Bibi Shadick

May 1 2019

Source

The Official List of Electors expired yesterday, hours after another Statutory Meeting of the Guyana Elections Commission (GECOM) came to a premature end.

The meeting which lasted a mere 30 minutes was suspended for a lack of quorum following a walkout by opposition-nominated Commissioner Robeson Benn.

Stabroek News understands that Benn attempted to speak under the third agenda item “Commissioners’ and Chairman’s remarks” but was rebuffed by Retired Justice James Patterson, Chairman of the commission. As a consequence he walked out of the meeting which was later dissolved as the absence of Commissioner Bibi Shadick meant it no longer had a quorum.

The expiration of the life of the voters list means that it will have to be updated for the purposes of the next general elections.

Vincent Alexander

This is the ninth meeting to be aborted due to a walkout by opposition-nominated commissioners but unlike the eight other occasions Patterson appears to have applied Article 226 of the Constitution to facilitate another meeting on Thursday.

Commissioners have told this newspaper that they received a letter from the Chairman inviting them to the meeting scheduled in accordance with the articles as amended by the Constitution (Amendment) Act, No. 2 of 2000.

It provides for the quorum for a meeting of the Commission to be the Chairman and not less than four members of the Commission – two each appointed by the President and the Opposition respectively.

The articled further provides that “If at any stage of a duly summoned meeting, a quorum is not present due to the absence of members without good cause to be determined by the Chairman then the meeting is to be adjourned for two calendar days” before concluding that If at the adjourned meeting there is still no quorum then, the members present, being not less than four members including the Chairman, shall be deemed to be a quorum and any decision made at any such adjourned meeting shall be valid and binding.

This application of the constitutional provisions provides a possibility for the Government-nominated commission and Chairman Patterson to make decisions without the presence of the opposition- nominated members of the commission.

Since the passage of the December 21 no confidence motion the meetings of the commission have been fraught with conflict.

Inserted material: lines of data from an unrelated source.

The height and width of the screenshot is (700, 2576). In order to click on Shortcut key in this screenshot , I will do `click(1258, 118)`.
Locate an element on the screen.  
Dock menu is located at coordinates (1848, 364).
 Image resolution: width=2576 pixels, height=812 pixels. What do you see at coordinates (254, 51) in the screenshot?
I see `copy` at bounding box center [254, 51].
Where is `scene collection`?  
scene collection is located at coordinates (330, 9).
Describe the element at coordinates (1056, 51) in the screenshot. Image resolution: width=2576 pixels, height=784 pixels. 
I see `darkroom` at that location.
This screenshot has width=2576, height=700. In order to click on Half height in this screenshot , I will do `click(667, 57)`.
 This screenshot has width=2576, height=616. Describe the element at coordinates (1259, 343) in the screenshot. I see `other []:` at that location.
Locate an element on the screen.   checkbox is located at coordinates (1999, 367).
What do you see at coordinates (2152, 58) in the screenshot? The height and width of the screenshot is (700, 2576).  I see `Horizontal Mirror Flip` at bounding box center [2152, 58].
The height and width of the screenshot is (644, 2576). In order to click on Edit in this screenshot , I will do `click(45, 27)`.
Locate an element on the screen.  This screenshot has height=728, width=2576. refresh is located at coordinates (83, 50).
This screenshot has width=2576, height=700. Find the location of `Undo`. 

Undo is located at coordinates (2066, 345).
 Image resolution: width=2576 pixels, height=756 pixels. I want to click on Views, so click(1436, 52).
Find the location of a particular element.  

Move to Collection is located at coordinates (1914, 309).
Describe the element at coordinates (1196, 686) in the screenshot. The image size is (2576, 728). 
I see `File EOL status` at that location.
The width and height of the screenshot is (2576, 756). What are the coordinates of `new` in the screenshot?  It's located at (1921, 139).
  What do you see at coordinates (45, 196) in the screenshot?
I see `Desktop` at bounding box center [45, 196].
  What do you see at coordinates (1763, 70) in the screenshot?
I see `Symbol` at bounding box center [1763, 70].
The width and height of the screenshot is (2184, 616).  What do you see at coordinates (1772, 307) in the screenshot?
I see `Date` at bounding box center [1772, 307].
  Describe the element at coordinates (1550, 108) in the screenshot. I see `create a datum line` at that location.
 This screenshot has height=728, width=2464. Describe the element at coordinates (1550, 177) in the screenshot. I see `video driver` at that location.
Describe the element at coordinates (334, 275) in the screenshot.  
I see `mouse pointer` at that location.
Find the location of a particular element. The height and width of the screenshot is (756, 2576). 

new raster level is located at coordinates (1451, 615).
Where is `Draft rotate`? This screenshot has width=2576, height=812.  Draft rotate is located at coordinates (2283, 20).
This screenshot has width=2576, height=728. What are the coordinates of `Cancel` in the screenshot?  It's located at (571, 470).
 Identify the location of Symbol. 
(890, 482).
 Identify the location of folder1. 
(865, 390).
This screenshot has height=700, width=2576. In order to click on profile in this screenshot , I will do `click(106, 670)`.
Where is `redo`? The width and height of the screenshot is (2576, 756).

Last week Shadick recommended that meetings be suspended until the Caribbean Court of Justice (CCJ) has ruled on the legality of the Motion.

Shadick who had walked out following attempts to discuss house-to-house registration told Stabroek News that she will continue the action for as long as the commission attempts to discuss the issue.

“Since March 26th, when all we did was go through minutes of the three meetings prior, we have discussed nothing because they have been unable to present a plan for the holding of elections without house-to-house… as long as GECOM proposes to discuss house-to-house registration, I will continue to walk out. House-to-house registration is not constitutional… it is not the law, Continuous registration is law,” Shadick explained.

Maintained

She noted that the Chairman has maintained that each meeting after the aborted meeting of March 26 was a continuation of that meeting but the commission has been unable to move beyond agenda item seven, which was originally “Elections 2019,” then “Elections” and later “Registration.”

Patterson has since relented and ended the prolonged meeting last week.

Shadick had also noted that with government-nominated commissioner Vincent Alexander arguing that there is no mandate for the discussion of election 2019 since no date has been named and she refusing to discuss plans for election unless the discussion excludes house-to-house registration, a stalemate exists. It is because of this stalemate that she suggested that the meetings be postponed until the CCJ rules on the validity of the motion, which could potentially trigger early polls.

Government-nominated Commissioner Desmond Trotman disagreed with Shadick telling this newspaper it was unreasonable to expect the pace of GECOM’s work to be dictated by the pace of the CCJ’s work.

“I will not support it,” he declared adding that “it is ironic that early this year the opposition commissioners were accusing the other commissioners of stalling the work of the commission to wait for a court decision, which was not true, and yet now they are openly asking us to halt work to wait for the CCJ.”

Meanwhile, preparation for House-to-House registration continues while the process is subject to legal challenge.

Overseas-based Guyanese Bibi Zeenatoun has initiated legal action to prevent the planned national house-to-house registration exercise.

In a fixed date application to be heard on May 28 the pensioner, through her lawyer Anil Nandlall, has asked that the High Court declare the proposed exercise “unconstitutional” and grant orders restraining GECOM and its staff from conducting the exercise, not only in June but at “any date thereafter,” as she contends it would disenfranchise her.

Zeenatoun, who “voted in elections in Guyana as recent as the 2018 Local Government Elections,” fears that she will be excluded from the proposed exercise and, thereby, in effect, will be de-registered and “unlawfully denied her statutory and constitutional right to be registered and to vote,” as she will be out of the country for five months beginning in May.

She has asked the court to validate this fear by granting a declaration that house-to-house registration would exclude her and other qualified registrants currently on the National Register of Registrants and on the Official List of Electors, in contravention of their constitutional right to vote.